Brad DeLong is quite knowledgeable about economic history, so I was surprised to see him buy into the myth of interwar “classical” economics. He quotes this passage from the GT with approval:
The General Theory of Employment, Interest and Money: The idea that we can safely neglect the aggregate demand function is fundamental to the Ricardian economics, which underlie what we have been taught for more than a century. Malthus, indeed, had vehemently opposed Ricardo’s doctrine that it was impossible for effective demand to be deficient; but vainly. For, since Malthus was unable to explain clearly (apart from an appeal to the facts of common observation) how and why effective demand could be deficient or excessive, he failed to furnish an alternative construction; and Ricardo conquered England as completely as the Holy Inquisition conquered Spain. Not only was his theory accepted by the city, by statesmen and by the academic world. But controversy ceased; the other point of view completely disappeared; it ceased to be discussed.

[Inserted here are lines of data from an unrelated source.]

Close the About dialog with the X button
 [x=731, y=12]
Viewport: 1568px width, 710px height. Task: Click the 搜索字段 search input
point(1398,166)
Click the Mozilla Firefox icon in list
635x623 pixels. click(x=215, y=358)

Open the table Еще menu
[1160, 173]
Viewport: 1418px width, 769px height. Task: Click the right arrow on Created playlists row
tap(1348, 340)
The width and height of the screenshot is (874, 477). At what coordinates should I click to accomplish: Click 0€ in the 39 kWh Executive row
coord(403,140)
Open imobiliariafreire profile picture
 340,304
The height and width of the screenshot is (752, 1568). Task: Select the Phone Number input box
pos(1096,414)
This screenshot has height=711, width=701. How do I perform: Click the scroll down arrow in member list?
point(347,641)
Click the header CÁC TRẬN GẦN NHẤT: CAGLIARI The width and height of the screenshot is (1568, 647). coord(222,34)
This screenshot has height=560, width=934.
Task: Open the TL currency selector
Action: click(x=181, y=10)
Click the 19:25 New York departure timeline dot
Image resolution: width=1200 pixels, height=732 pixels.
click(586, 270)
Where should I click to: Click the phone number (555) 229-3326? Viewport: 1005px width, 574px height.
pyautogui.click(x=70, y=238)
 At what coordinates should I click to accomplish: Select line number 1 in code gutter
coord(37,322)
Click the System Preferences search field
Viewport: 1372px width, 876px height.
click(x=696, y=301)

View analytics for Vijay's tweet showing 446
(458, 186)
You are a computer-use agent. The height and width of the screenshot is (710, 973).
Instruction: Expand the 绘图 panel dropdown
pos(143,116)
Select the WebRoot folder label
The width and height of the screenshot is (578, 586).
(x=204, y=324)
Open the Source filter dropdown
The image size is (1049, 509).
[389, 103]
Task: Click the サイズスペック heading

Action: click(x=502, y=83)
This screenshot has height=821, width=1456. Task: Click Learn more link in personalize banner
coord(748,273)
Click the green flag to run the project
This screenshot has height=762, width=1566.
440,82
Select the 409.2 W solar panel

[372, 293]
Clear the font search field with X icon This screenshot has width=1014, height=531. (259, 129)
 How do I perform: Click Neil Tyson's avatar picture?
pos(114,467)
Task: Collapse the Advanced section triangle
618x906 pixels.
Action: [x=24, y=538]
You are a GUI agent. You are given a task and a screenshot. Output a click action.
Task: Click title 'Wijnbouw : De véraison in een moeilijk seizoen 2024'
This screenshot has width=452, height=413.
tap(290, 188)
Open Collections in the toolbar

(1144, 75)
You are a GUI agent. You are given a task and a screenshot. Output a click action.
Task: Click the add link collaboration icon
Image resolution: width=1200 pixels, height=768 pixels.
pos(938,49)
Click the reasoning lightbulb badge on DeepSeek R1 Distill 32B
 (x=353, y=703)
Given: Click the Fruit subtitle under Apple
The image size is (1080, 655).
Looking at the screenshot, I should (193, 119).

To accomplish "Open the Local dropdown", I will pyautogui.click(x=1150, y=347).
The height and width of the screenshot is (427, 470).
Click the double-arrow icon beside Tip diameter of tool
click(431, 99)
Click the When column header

The great puzzle of Effective Demand with which Malthus had wrestled vanished from economic literature. You will not find it mentioned even once in the whole works of Marshall, Edgeworth and Professor Pigou, from whose hands the classical theory has received its most mature embodiment. It could only live on furtively, below the surface, in the underworlds of Karl Marx, Silvio Gesell or Major Douglas. . . .
The celebrated optimism of traditional economic theory, which has led to economists being looked upon as Candides, who, having left this world for the cultivation of their gardens, teach that all is for the best in the best of all possible worlds provided we will let well alone, is also to be traced, I think, to their having neglected to take account of the drag on prosperity which can be exercised by an insufficiency of effective demand. For there would obviously be a natural tendency towards the optimum employment of resources in a Society which was functioning after the manner of the classical postulates. It may well be that the classical theory represents the way in which we should like our Economy to behave. But to assume that it actually does so is to assume our difficulties away.
Ah, the old “let well enough alone” myth. A poll in the late 1920s of 282 economists showed that 251 favored a monetary policy aimed at price level stabilization. Isn’t that sort of like New Keynesian inflation targeting? And of course the University of Chicago economists of the 1930s favored a combination of fiscal and monetary stimulus.
What Keynes did was move the profession away from the idea of monetary cures for business cycles–which actually can be effective, toward the idea of fiscal cures, which (short of WWII) are almost never effective. It would take many decades for money to be rediscovered. Indeed the influence of Keynes was so powerful that even in 2009 there were many Keynesian economists who should have known better who suddenly announced that monetary policy couldn’t work at the zero bound, and that fiscal stimulus was needed. Fortunately those Keynesians rediscovered money much more quickly this time, indeed within 2 years.